Passage

##########

Closed rpeltekov closed 1 month ago

rpeltekov commented 2 months ago

the tool simply does not perform the way it computes that it should be able to... shimming results are always very far off the center frequency that they show...

the center frequency is always off from what it says it should be able to achieve. the overwrite button procedure always seems to oscillate back and forth... and the results it is getting are just not satisfactory...

very useful might be to get a cli interface alongside the gui, so that you can manually make things happen that are not yet implemented in the gui....

development will be done in junction with #16

Things to try:

  1. manually move the center frequency?
  2. solve with and without the center frequency
  3. characterize the centerfrequency adjustment maybe??? does this work as you expect it to? it is changing the cf of the whole volume but maybe not the slice that we expect?
  4. maybe all the reference tests should be done based on the volume shimming???
  5. lower the limit on the gradients to apply within the solution (the cap should be at 100 after application)

things to fix:

rpeltekov commented 2 months ago

trying: manually move the center frequency?

now that i have the interactive shell, I am able to set the center frequency, and i was able to move it so that the mean goes essentially to zero. not exactly but almost there....

##########

Provided data

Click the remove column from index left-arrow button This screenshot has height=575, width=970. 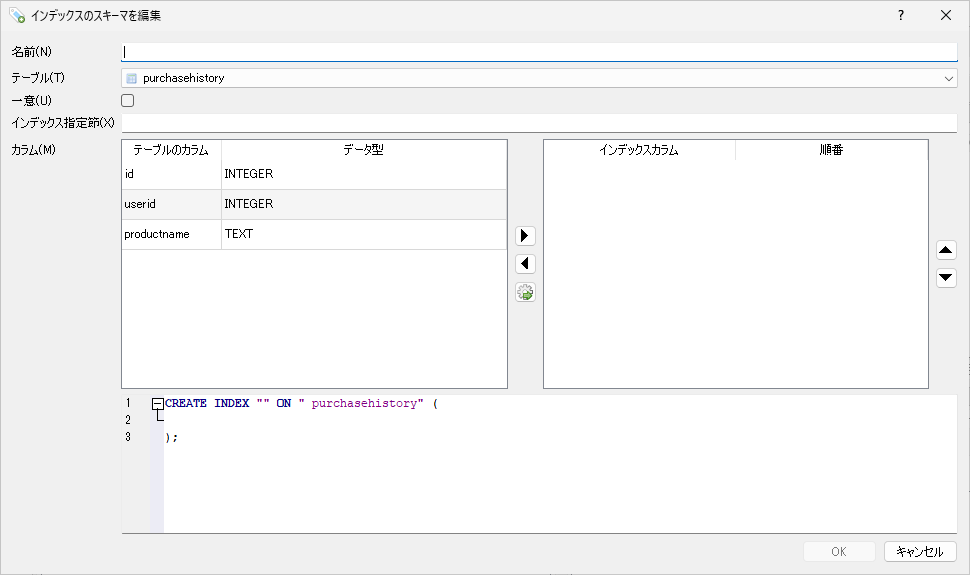click(525, 264)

##########

Your objective
Answer these questions about the shimming thread:
(a) What kind of interface does the thread suggest adding alongside the GUI?
(b) Which issue number is development to be done together with?
(c) After the center frequency was set in the interactive shell, how close did the mean come to zero?
The material isn't needed for this.

Task result
(a) A CLI interface.
(b) #16.
(c) Almost to zero, but not exactly.